• Extract provided:
=====
But there are also some things you just can’t discuss when you’re making your decision about who to hire.
Up until 1975, employers could take almost anything into consideration when recruiting staff. But the Commonwealth Racial Discrimination Act (1975) – passed by the Whitlam Government – declared it illegal for:
Any employer to treat any person seeking employment less favourably than other persons in the same circumstances by reason of the race, colour or national or ethnic origin of the person so seeking employment.
Since 1975, there have been several more Commonwealth and state/territory acts passed to ensure equal opportunity for everyone.
So what does all this legislation mean for you? It not as complicated as it sounds – you just need to make sure when you’re interviewing and assessing candidates, you don’t allow discussion of these six questions to play any role in your hiring decision:
1. “Do you think she’s too old/young for this job?”
Under the Age Discrimination Act (2004), it’s unlawful to use a candidate’s age – or presumed age – to determine their suitability for a role.
Age is different to experience of course – it’s fine to talk about whether a candidate has the right experience for a role. But if you’re comparing candidates with the same level of experience, the age of the candidates isn’t allowed to play any role in your decision.
=====
• Supplied data:
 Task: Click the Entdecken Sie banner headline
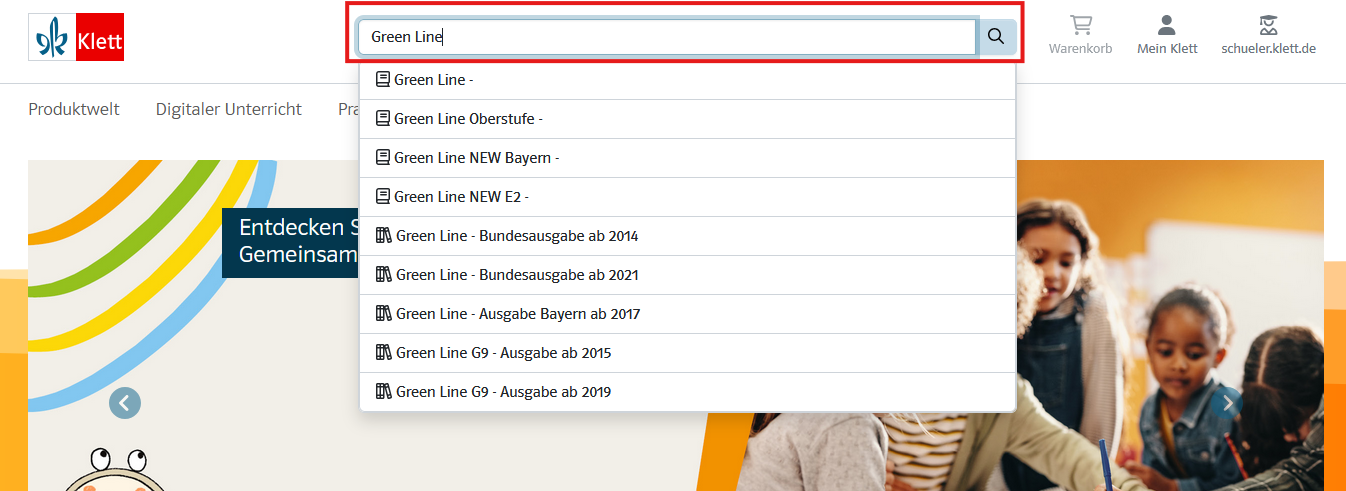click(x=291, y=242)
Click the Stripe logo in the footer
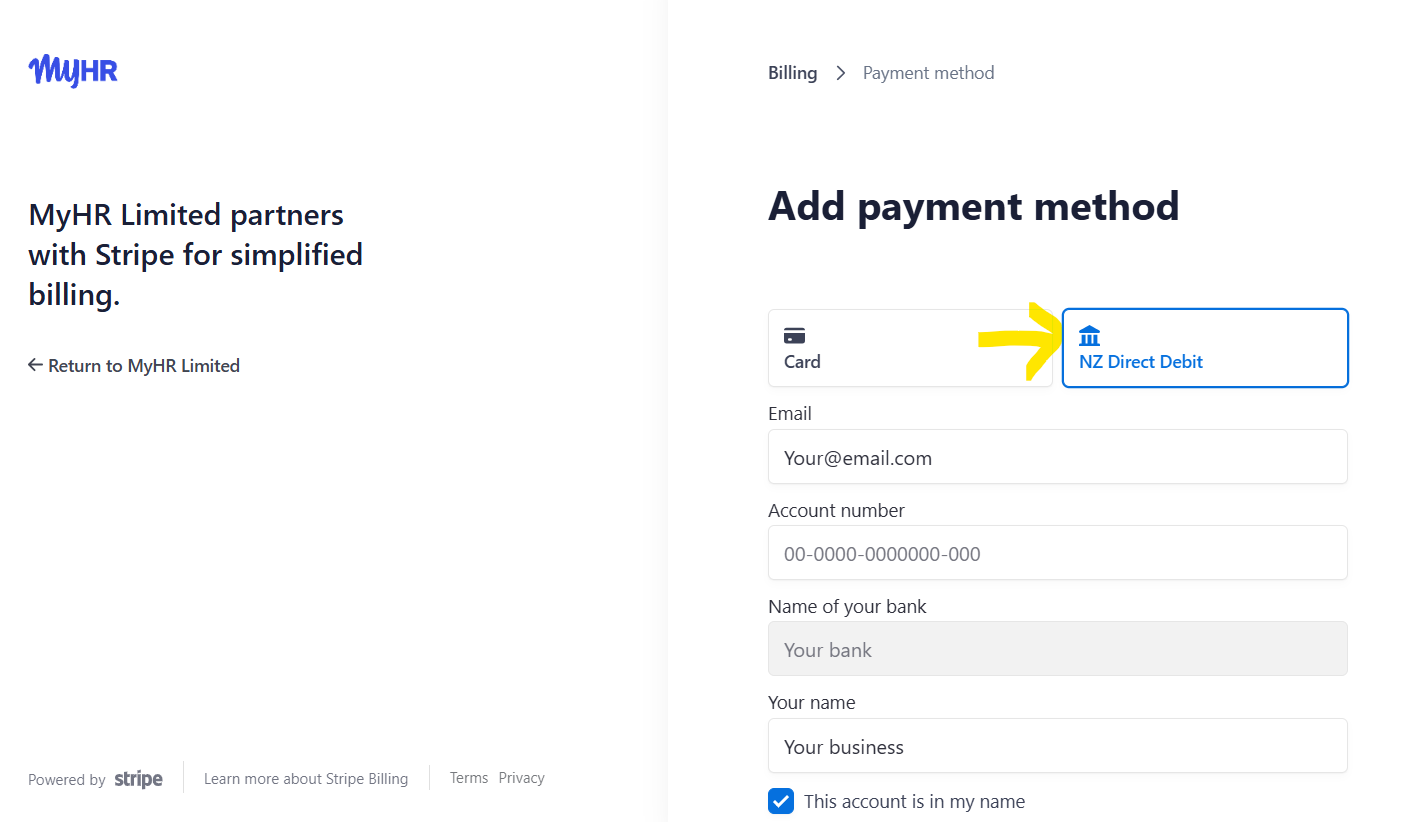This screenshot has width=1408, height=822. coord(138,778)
=====
• Objectives:
**A)** Output, word for word, the part of the article on discrimination in hiring that opens with the words containing "Under the Age" and closes with "in your decision.".
**B)** Answer these questions from the article on discrimination in hiring:
(i) Which government passed the Commonwealth Racial Discrimination Act (1975)?
(ii) Which act makes it unlawful to use a candidate's age to decide suitability for a role?
(iii) How many questions does the article say must play no role in a hiring decision?
**C)** Please resume the article on discrimination in hiring from where it stops.

• Results of the exercise:
**A)**
Under the Age Discrimination Act (2004), it’s unlawful to use a candidate’s age – or presumed age – to determine their suitability for a role.
Age is different to experience of course – it’s fine to talk about whether a candidate has the right experience for a role. But if you’re comparing candidates with the same level of experience, the age of the candidates isn’t allowed to play any role in your decision.

**B)**
(i) The Whitlam Government.
(ii) The Age Discrimination Act (2004).
(iii) Six.

**C)**
Equally, if you’re concerned an older candidate may struggle to fulfil the needs of the role you’re looking to fill – for example a disability worker, who might involve physical work such as lifting clients – you should frame the discussion around ability, not around age.
2. “Why would a man/woman want to do this job?”
If your organisation is dominated by one gender – for instance, the way childcare and women’s services largely employ women – this question could arise when considering applications from the opposite sex.
But unless the role for which you’re recruiting is legally exempt under the Sex Discrimination Act, gender shouldn’t come into the discussion.
Exemptions only apply in “a position in relation to which it is a genuine occupational qualification to be a person of a different sex from the sex of the other person”.
For example, if your organisation is looking to fill a role that provides personal care to women only, it would be lawful to limit applications to women.
3.”Do you think she might get pregnant soon though?”
Just like asking an interviewee outright if she plans on having children anytime soon, discussing this likelihood behind closed doors is also illegal.
The Sex Discrimination Act (1984) includes a complete section on the illegality of discrimination on the grounds of pregnancy or potential pregnancy.
Having said that, considering how long a potential candidate might stay in a role is completely valid, and something you should consider in any case. You can pre-empt this during the interview by asking the candidate how long they see themselves staying in the role or what their medium-term career goals are – a standard, and completely legal, line of questioning.
4.”Do you think he could have mental health issues?”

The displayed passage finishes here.